It can be argued that the cane has been used since the dawn of man. It has been a useful tool and faithful companion of man as an implement and as support. The use and significance of walking sticks can be seen throughout ancient history.
In biblical history, the rod and staff were valuable tools to the shepherds. The rod was a stick about a yard long with a knob on the top end, while the staff resembled the modern cane. Additionally, accounts indicate that sometime after 1451 BC, Moses and Aaron showcase the power of God through the use of a “rod” or “staff”. In Hebrew this frequently refers to a wooden cane employed to assist in walking or standing. This also often refers to authority and power and the Hebrew word for “rod” or “staff” is also translated to the word “tribe” because each tribe had its own unique staff identifying them. The staff appears in the Psalms also.
In ancient Egypt, the first known cane, a simple, straight walking stick, appears around 1900 BC. Canes are depicted in ancient hieroglyphics. The crook, a type of walking stick, was one of the implements associated with the ancient Egyptian god, Osiris. Walking sticks were carried by pharaohs. Not only was the tool used in life, but it was meant to be used in death as well. In the tomb of King Tutankhamen was discovered over 130 walking sticks dating back to the year 1358 BC. Walking sticks were also carried by dignitaries, civil servants, priests, and even servants. Likewise, in other areas, like Persia, the cane was a royal or ceremonial article. Indeed, in Persia, the holding out of the scepter by the king was a gesture of clemency.

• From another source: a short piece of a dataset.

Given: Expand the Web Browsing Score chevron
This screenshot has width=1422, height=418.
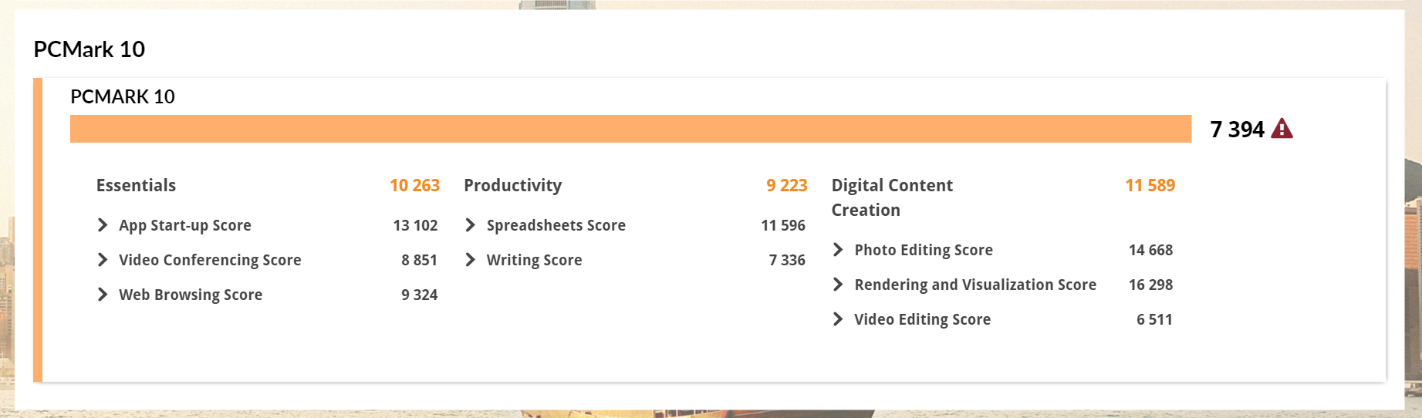Looking at the screenshot, I should 103,294.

In ancient Greece they appear to have first been utilitarian creations, and then later evolve to become statements of fashion, and then of status. In Rome, all men carried walking sticks. In time, they became decorated, some with precious stones. The cane was also used as a symbol of rank and leadership. In the world of the warrior, the cane was used to indicate rank, used as an object of punishment, to declare war, and to declare peace. The cane is even featured in Greek mythology, carried by some the gods such as Hermes, Dionysus, Athena, and others, and was the answer to the riddle posed by the Sphinx and solved by Oedipus.
In another instance of the use of the cane is seen in perhaps the first record of the use of a gadget cane, two Byzantine priests smuggled silkworms out of China in hollow walking sticks. These silkworms were brought into southern Europe, where a silk factory was established for the manufacture of silk cloth.
Thus, we can see the prevalence of the cane, or walking stick, in ancient world history. The cane has significance in the Bible and Greek mythology, and plays a role in ancient society. Today, while the collectible cane can be viewed as a possible indication of wealth, and as a result, a type of status, most often the walking stick is seen in a utilitarian sense, assisting with mobility.